Олег Шепель: не быть мне гармонистом
17.03.2010
—
Новости Спорта
Его судьба — практический готовый сценарий для голливудской постановки извечной и любимой народом истории self made men’a — обычного парня, выбившегося из грязи в князи. Родившись в маленькой деревушке Ухлядь Быховского района Могилевской области, он стал первым паралимпийским чемпионом в истории СССР. Затем довел счет золотых медалей на Паралимпиадах до пяти, стал председателем Паралимпийского комитета страны, а затем и главой белорусского товарищества слепых — холдинга, в котором на 18 предприятиях работают тысячи инвалидов по зрению.
Детство: 150 граммов сметаны были круче, чем любая золотая медаль
— Интересно, о чем мечтал маленький мальчик из деревни с романтическим названием Ухлядь?

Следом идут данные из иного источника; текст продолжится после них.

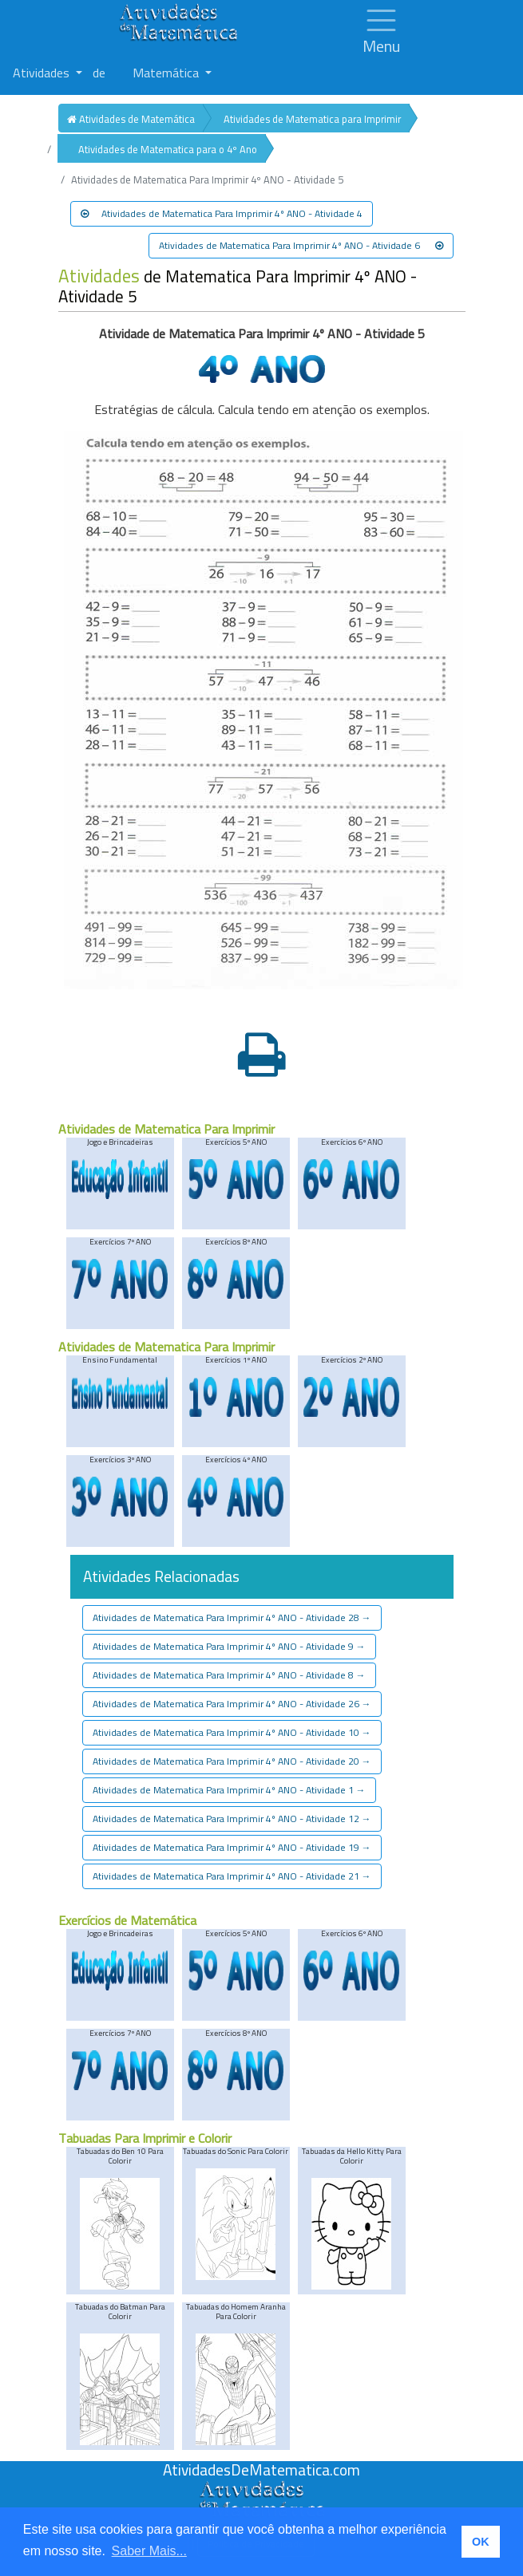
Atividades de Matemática (131, 118)
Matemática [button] (167, 73)
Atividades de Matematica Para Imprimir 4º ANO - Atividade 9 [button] (229, 1646)
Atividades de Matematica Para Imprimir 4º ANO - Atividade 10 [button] (232, 1732)
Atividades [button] (43, 73)
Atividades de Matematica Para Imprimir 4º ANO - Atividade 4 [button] (222, 213)
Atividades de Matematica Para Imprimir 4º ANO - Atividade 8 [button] (229, 1675)
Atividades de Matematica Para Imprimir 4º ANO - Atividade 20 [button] (232, 1761)
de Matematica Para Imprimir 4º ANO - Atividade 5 (237, 286)
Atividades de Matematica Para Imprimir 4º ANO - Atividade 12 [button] (232, 1818)
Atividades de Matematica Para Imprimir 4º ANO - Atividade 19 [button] (232, 1847)
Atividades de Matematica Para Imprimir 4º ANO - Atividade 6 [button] (301, 245)
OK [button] (480, 2541)
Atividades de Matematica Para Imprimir (166, 1129)
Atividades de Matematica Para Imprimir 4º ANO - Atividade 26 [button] (232, 1703)
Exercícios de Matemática (127, 1920)
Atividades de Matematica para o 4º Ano (167, 149)
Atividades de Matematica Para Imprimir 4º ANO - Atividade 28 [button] (232, 1617)
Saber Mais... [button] (149, 2551)
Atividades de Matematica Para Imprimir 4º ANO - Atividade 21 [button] (232, 1876)
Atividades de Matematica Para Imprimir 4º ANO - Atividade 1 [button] (229, 1790)
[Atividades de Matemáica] (262, 2489)
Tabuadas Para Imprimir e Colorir (145, 2138)
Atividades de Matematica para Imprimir (312, 118)
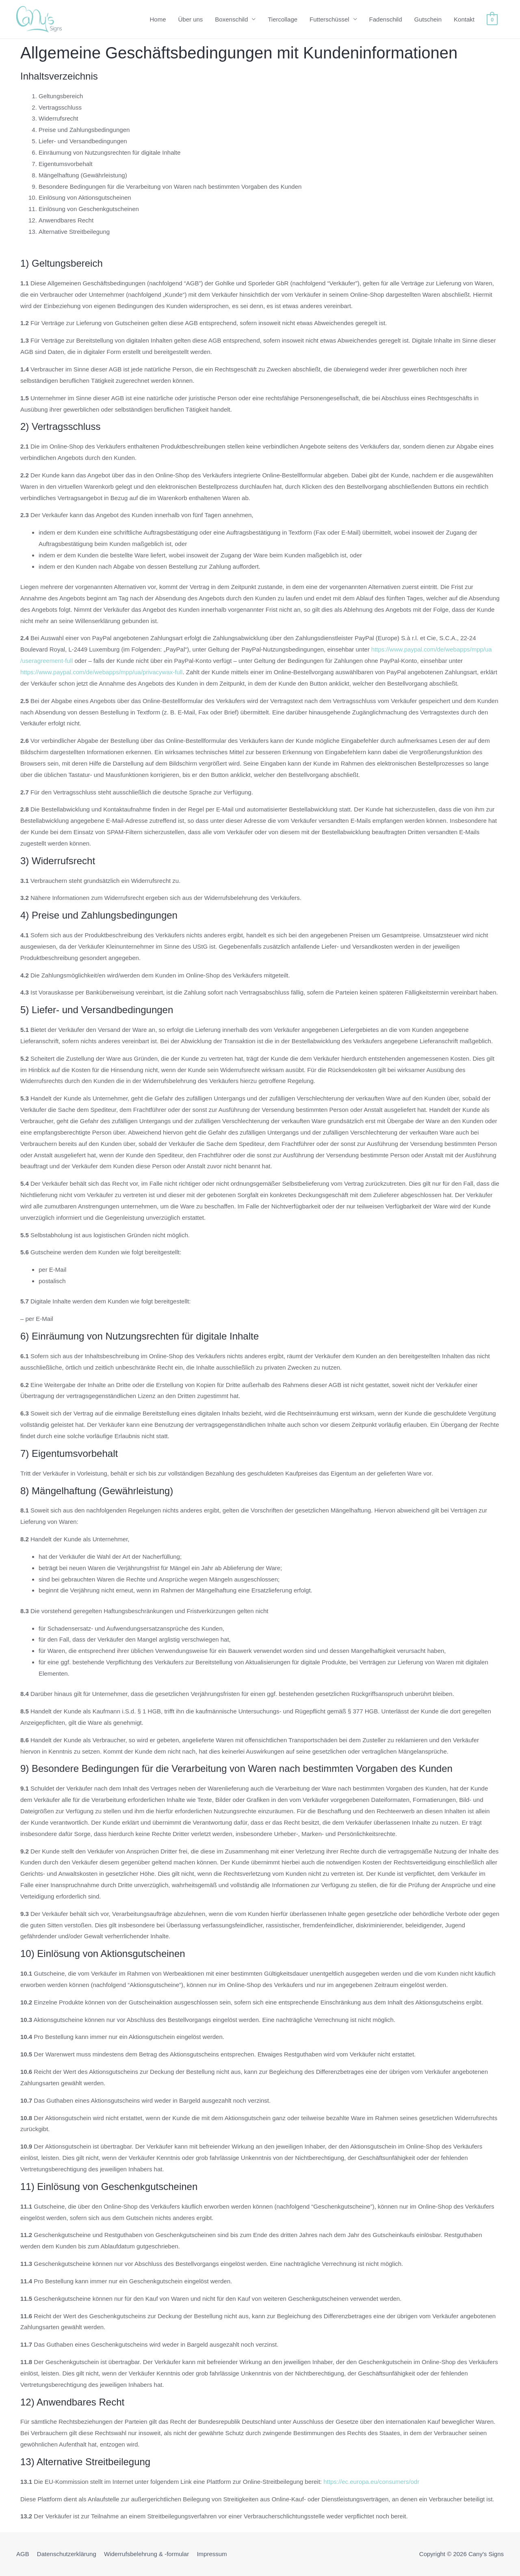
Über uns (190, 19)
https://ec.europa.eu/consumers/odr (371, 2481)
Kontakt (464, 19)
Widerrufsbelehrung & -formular (146, 2553)
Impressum (212, 2553)
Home (158, 19)
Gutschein (428, 19)
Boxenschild (231, 19)
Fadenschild (385, 19)
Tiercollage (282, 19)
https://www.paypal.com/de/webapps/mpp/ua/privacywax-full (101, 672)
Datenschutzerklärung (66, 2553)
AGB (22, 2553)
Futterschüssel (329, 19)
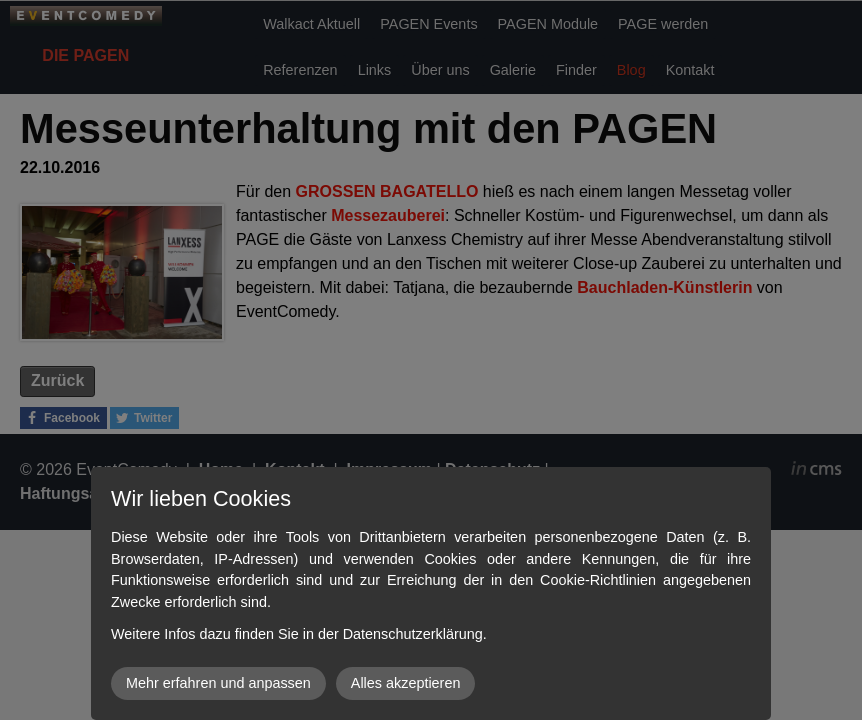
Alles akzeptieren (406, 683)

— Ну, уж точно не о космонавтике. Все мечты были приземленными — бригадиром или, скажем, военным — раньше эта профессия считалась очень престижной. Мама моя умерла рано, а отец считал, что ребенку прежде всего надо получить хорошее образование. Но тогда вариантов было немного — Шкловский дом-интернат для детей с ослабленным зрением (к коим относился и я) был, пожалуй, лучшим из них.
Интернат — не деревня, там жесткая дисциплина и все по расписанию, потому и учиться плохо было просто невозможно. Второе воспоминание о той поре — постоянное чувство голода, которое, впрочем, в старших классах куда-то затерялось. Отец и бабка давали деньги на четверть — в общей сумме 15 рублей, которые тратились в магазине, куда нас водили в среду и воскресенье на исключительно полезные вещи — например, консервы. Я до сих пор помню, сколько стоит килька в томатном соусе, солянка или паштет „Волна“.
Приходили в спальню, где жили 28 человек, составляли тумбочки и выставляли все на общий стол. Аппетит всегда был волчий — я как-то выиграл на спор кило колбасы, что за раз смогу съесть полкило сала с литровой банкой варенья.
А знаете, почему я быстро бегать научился? У нас туалет был на улице в 60 метрах от здания интерната. И ночью, когда лень одеваться, тапочки на ноги — и вперед — в любую погоду...
— То есть первый ориентир в большом спорте имел для вас весьма реальные очертания?
— Именно так (улыбается). А вообще у нас был хороший учитель физкультуры — Гордеев Ефим Маркович — неординарный человек, бывший боевой летчик. Он не имел специального образования, но вел тренировочный процесс, тем не менее, образцово. Ну и еще являлся отменным педагогом — мы за ним в огонь и воду готовы были идти. Кроме того, был еще один существенный плюс в занятиях спортом — люди, входившие в сборную школы, дополнительно получали 150 граммов сметаны. На самом деле это было круче, чем любая золотая медаль и за попадание в сборную борьба велась не шуточная.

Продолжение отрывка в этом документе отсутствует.